I would suggest that cleaning up Wikidata is worthwhile regardless of any policy change. Correcting issues there automatically improves the end user experience of OSM-based maps. A better user experience casts a better light on the attribution that we require but Wikidata does not.
This is very very complex, and may underestimate the effort required.
I have some practical experience, as I am involved in
the Natural-Earth-Vector “~Adding Wikidata concordances and names” project
just search for the “Wikidata” in the CHANGELOG
NaturalEarth importing wikidata labels as a name_<language_code> and has some complex business logic for converting geo-names.
remove last “市”“City” character
remove last “주”“State” character
But regardless, you should always review the results manually and incorporate the experience into the code. It will never be perfect.
Wikidata geo problems - No strict import policy and the impact of the duplicated Cebuano geo-data is still felt today, where there was an active local wikipedia/wikidata community it has been largely fixed, but everywhere else it is still problematic.
My own experience is that OpenStreetMap geodata is of much better quality than Wikidata.
2017: “Nonsense imported from Geonames” “Thanks to the bot filling the Cebuano Wikipedia (Q837615) with all the items in geonames, and the bot importing all the pages from ceb to here, we now have a lot of nonsense items here. Just my latest picks from looking around Thailand items …”
2017: “Dealing with our second planet”“The bot on the cebuano Wikipedia is quickly building a second planet on Wikidata with all the geographical items that it is currently duplicating at high speed.”

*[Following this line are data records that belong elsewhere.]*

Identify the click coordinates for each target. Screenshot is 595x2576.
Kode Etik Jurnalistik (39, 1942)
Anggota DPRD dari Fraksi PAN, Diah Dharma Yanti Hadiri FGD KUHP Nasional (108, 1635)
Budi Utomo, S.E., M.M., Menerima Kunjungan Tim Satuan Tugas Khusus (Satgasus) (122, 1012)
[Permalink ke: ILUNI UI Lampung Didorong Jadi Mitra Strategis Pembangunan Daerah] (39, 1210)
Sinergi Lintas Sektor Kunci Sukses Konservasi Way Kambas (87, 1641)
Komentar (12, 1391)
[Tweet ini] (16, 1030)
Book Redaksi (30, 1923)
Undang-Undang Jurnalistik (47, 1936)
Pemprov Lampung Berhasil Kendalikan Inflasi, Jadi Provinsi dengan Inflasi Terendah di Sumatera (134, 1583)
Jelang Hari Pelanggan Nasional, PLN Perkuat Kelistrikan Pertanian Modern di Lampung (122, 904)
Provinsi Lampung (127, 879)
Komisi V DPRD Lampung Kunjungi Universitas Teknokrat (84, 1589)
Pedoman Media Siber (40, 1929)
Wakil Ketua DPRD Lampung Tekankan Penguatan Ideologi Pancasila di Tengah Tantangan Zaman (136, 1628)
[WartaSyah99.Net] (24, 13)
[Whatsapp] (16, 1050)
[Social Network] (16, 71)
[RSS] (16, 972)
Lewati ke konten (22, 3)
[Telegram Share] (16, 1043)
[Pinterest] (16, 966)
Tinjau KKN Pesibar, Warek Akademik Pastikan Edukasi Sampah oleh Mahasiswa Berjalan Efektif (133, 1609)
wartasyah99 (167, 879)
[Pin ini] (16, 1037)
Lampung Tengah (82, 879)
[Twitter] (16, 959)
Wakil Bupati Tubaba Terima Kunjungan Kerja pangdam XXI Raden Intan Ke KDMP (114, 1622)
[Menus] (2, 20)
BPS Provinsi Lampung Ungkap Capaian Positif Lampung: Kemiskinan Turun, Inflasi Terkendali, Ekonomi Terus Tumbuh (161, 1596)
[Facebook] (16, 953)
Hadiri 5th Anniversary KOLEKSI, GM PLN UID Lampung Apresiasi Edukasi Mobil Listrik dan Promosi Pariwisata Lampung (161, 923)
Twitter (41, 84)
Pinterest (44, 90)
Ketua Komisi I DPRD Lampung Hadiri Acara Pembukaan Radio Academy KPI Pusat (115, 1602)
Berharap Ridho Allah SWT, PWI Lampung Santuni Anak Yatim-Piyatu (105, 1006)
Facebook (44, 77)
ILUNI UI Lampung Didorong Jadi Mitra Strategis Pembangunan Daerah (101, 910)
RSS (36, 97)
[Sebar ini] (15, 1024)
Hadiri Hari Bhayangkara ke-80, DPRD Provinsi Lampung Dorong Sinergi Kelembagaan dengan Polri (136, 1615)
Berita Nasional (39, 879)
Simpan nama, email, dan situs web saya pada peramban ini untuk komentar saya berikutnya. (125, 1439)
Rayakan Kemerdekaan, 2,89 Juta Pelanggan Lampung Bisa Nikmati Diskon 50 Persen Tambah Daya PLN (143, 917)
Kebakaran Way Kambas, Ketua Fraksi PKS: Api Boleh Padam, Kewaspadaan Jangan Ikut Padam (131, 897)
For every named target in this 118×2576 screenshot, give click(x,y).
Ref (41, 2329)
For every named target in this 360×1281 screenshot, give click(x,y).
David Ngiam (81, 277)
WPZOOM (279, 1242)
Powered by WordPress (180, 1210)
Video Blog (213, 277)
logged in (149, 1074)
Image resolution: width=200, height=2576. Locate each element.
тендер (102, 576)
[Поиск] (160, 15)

the Natural-Earth-Vectordata <-> Wikidata matching/concordances is still not 100%
While I understand that it might be important for many,
it would be better to focus on osm <->wikidata_id pairing/matching as a first step and develop some related data quality tools.
Some of this postprocessing is just a workaround for common Wikidata label cruft, mostly left over from Wikipedia, where technical limitations and naming conventions require disambiguators. It’s better to clean up issues like parentheticals at the source than apply quick fixes.
On the other hand, some postprocessing is presentational and specific to map labeling. For example, “New York City”, “Washington, D.C.”, and “Santiago de Chile” are preferred in many written and spoken contexts. But on maps, where space is limited and you already have spatial context, “New York”, “Washington”, and “Santiago” are preferred and the longer forms can be jarring. I’m confident Wikidata would be able to model these map-specific distinctions elegantly if necessary, but it’s quite reasonable for a data consumer to apply these shortenings systematically.
I was unaware that CJK maps omit the place type suffix that’s ubiquitous in East Asian place names. In many Western languages, maps conventionally omit “boring” street type prefixes or suffixes, such as “Road” in English or “Calle” in Spanish. Most OSM communities are including these words in name anyways (with the notable exception of Vietnam). Unfortunately, OSM’s road names are largely unstructured, so any postprocessing heuristics will have some false positives.